Young DIYer Spotlight: Brianne Visaya, 21

Last, but not least, say hi to Brianne! Brianne is a MESA and Honors student at Los Medanos College as well as a Student Ambassador. She is studying Environment and Civil Engineering. Brianne grew up with respect for nature. She grew up in Japan, where the culture is strongly connected to nature. She learned how to change her oil from a family friend when she was 18 because she “was eager to learn something new.” Brianne says,”It’s essential to protect nature because it’s a gift. A gift that shouldn’t be taken for granted! Because nature knows how to adapt and preserve even without humans.” She loves to hike and camp in local nature preserves and national parks when she’s not struggling with physics problems. She wants young DIYers to know that change is slow, but every time someone changes their habits we can enjoy Earth’s nature just a little bit more!  

Young DIYer Spotlight: Sonia Bustos, 20

Meet Sonia Bustos! Sonia is also a student at Los Medanos College studying Biology. She recycles because she cares about the ecosystem. As a Biology major, she understands the bioethics behind the human intervention. “Bioethics is the moral discernment brought about by advances in Biology and medicine and should be taught in every STEM class,” says Sonia. On days when she isn’t in the lab room, she loves exploring Yosemite National Park and seeing El Capitan. She tries to recycle as much as she can to help the environment. This is one of the main reasons why she learned to change her own oil and recycle the oil and filters. Sonia wants to encourage and inspire children and young adults to be environmentally aware.  

Young DIYer Spotlight: Manny Pantoja, 20

Say hi to Manny Pantoja! Manny currently lives in Brentwood and is a current student at Los Medanos College, hoping to transfer to UC Davis in Communications. He is very active in the community as a member of Puente and a Student Ambassador. When asked if he recycled, he replied,” Recycling is a big part of my culture. Not being wasteful and respecting where things come from are values everyone should have towards the environment.” In addition to his parents teaching him to recycle, his high school was also a big factor! Manny was part of Freedom’s leadership program and creating posters takes up a lot of paper, so recycling was a unique factor of the school. Freedom High School took pride in recycling and keeping the community clean. Manny thinks that encouraging others to recycle and recycling is a common courtesy. So for all the young generations out there, listen to Manny and go help your community by recycling!
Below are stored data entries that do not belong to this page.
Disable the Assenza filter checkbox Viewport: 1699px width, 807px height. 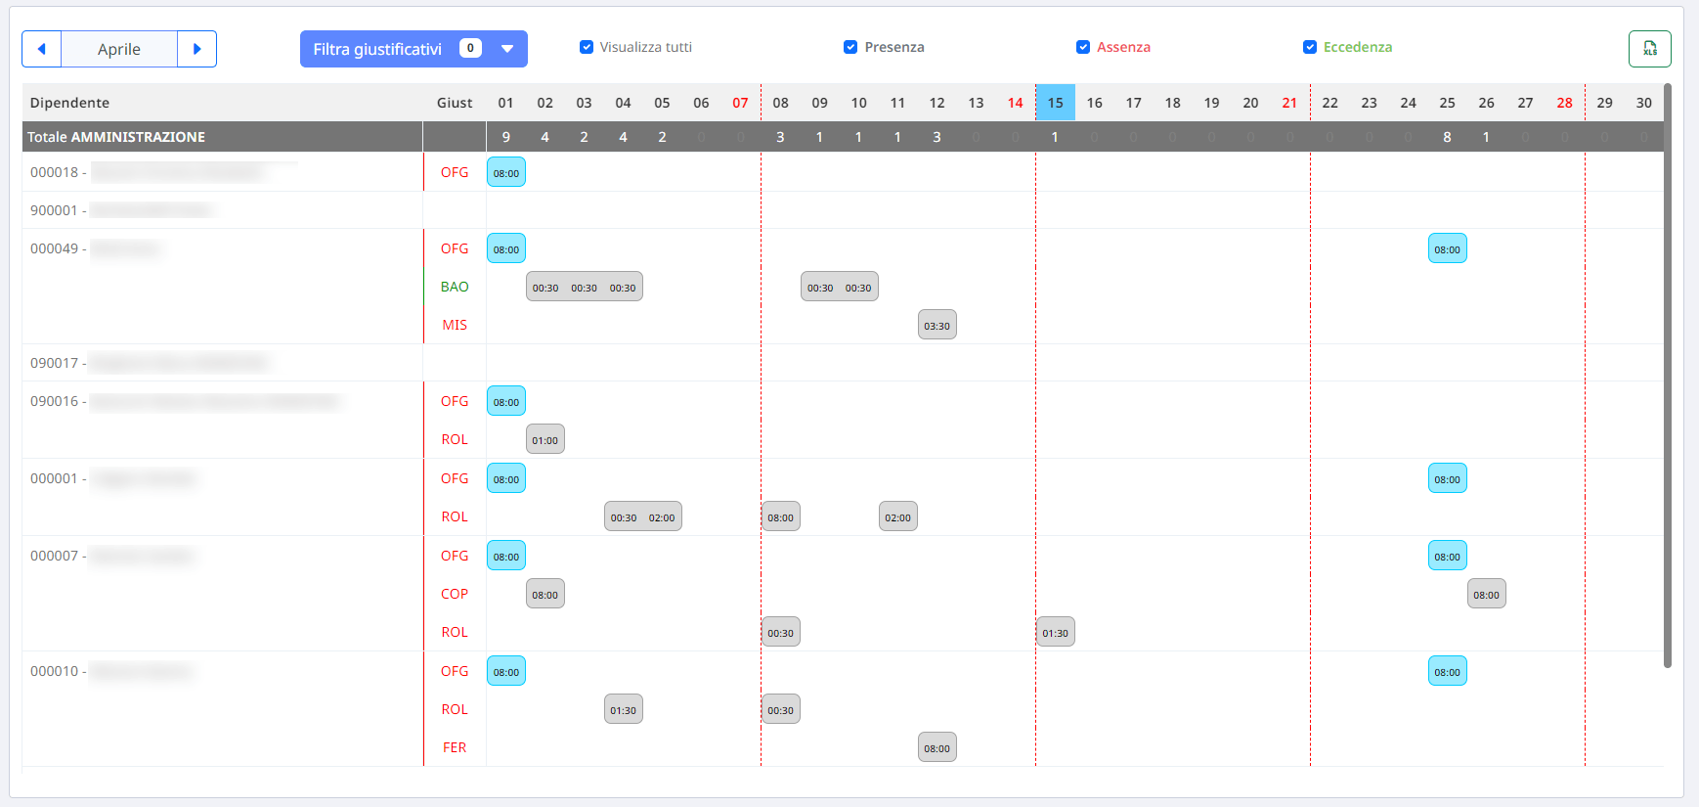tap(1083, 47)
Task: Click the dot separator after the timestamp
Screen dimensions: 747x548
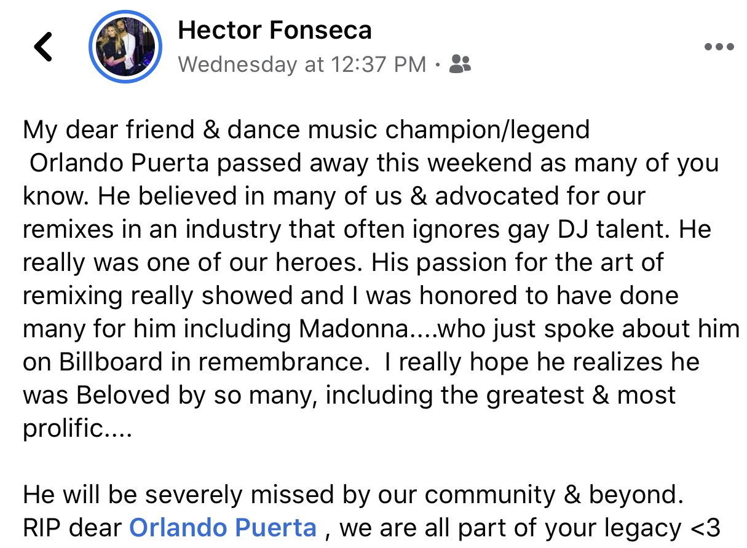Action: [x=437, y=64]
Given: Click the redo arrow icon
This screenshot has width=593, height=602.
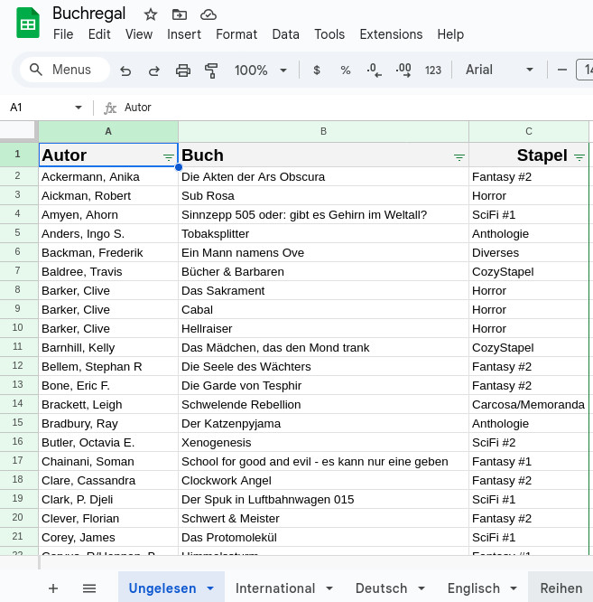Looking at the screenshot, I should point(154,71).
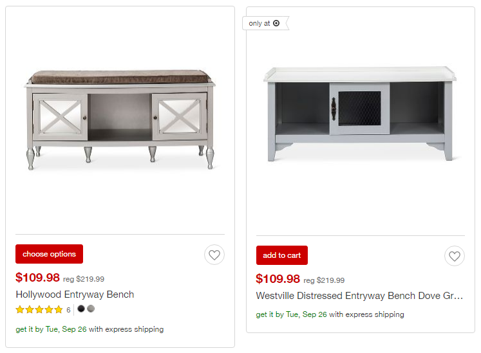Favorite the Hollywood Entryway Bench with heart icon
The image size is (481, 353).
(214, 255)
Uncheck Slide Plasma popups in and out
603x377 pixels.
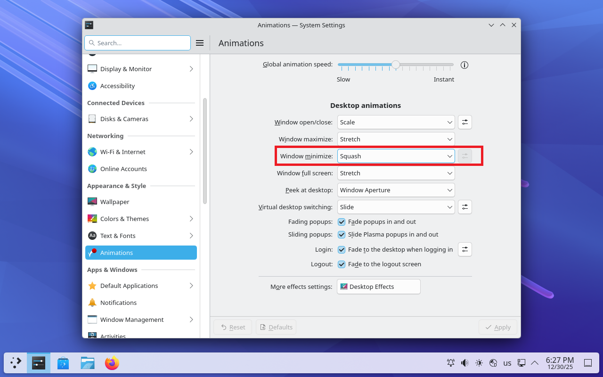pyautogui.click(x=342, y=234)
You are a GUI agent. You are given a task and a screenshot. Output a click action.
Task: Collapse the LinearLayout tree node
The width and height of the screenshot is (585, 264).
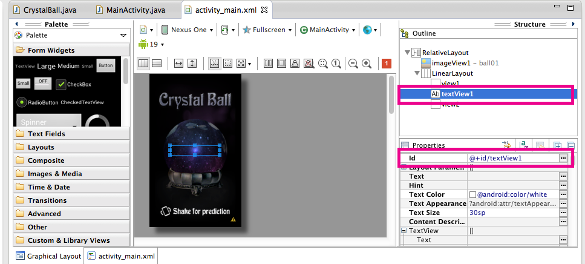tap(416, 73)
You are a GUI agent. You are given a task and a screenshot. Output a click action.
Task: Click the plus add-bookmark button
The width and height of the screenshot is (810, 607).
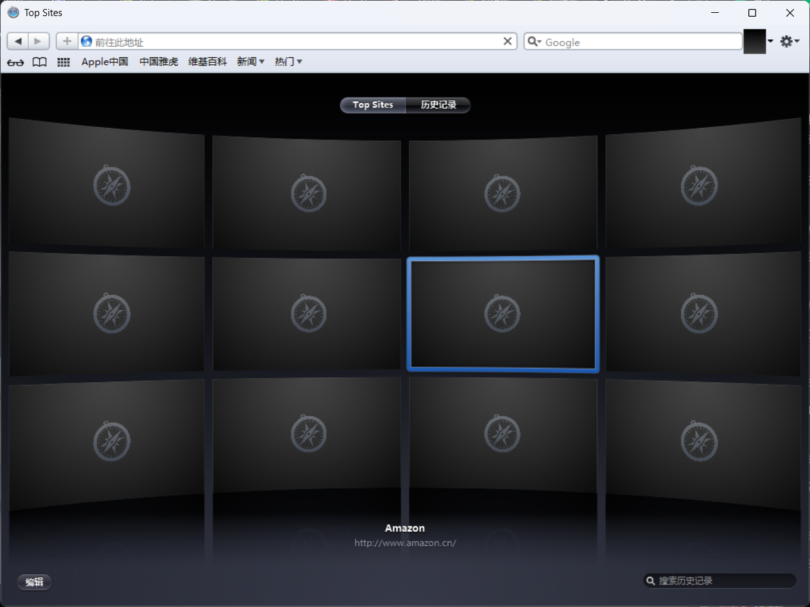(x=67, y=42)

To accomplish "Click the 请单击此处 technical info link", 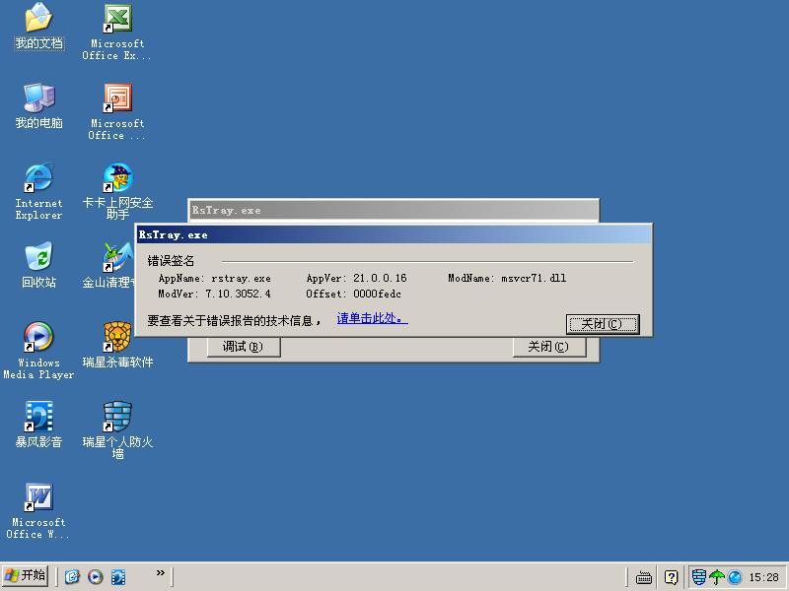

Young DIYer Spotlight: Carlos Albino, 21

Meet Carlos Albino! Carlos was born in Peru but lived in Antioch for most of his life. He was a former Honors student at Los Medanos College and is currently studying Engineering at UC Santa Barbara. He considers himself “spontaneous.” His spontaneous nature has taken him through many adventures in California’s national parks where he spent hours hiking. His dad taught him how to change his oil and recycle that used oil at a very young age. On top of saving the planet he says, “I was taught to recycle oil because I was never taught any differently.” However as he got older, he understood the importance of recycling and now thanks his dad for instilling recycling in his everyday life. He wants to let all the other young DIYers out there that the resources and beauty of Earth is limited and it is our duty to protect our home.

Young DIYer Spotlight: Jerry Gutierrez, 20

Meet one of our young Do-It-Yourselfers, Jerry Gutierrez! Jerry is an Los Medanos College student, involved in the Honors Program and Alpha Gamma Sigma, from Antioch. He considers himself a full-time student and part-time dog owner. But, like a good car owner, he enjoys and takes pride in changing his motor oil! At the age of 17, he learned to change his own car oil, including recycling his used oil and filter, from his father. It was an easy and simple process that requires little time and lots of rags! However an important part of changing oil is recycling. He says, “Recycling is important. If we think more of the health of the environment and the other species that share it, there would be less pollution in the world.” He doesn’t know many young DIYers that change their oil but he loves teaching his friends that want to learn!

Oil Trivia

One gallon of used oil can foul a million gallons of drinking water. Used oil can contain such contaminants as lead, magnesium, copper, zinc, chromium, arsenic, chlorides, cadmium, and chlorinated compounds. Oil poured down drains or onto the ground can work its way into our ground and surface waters and cause serious pollution. One gallon of used oil can foul a million gallons of drinking water. Federal reports indicate that used motor oil accounts for more than 40 percent of the total oil pollution of our nation’s harbors and waterways.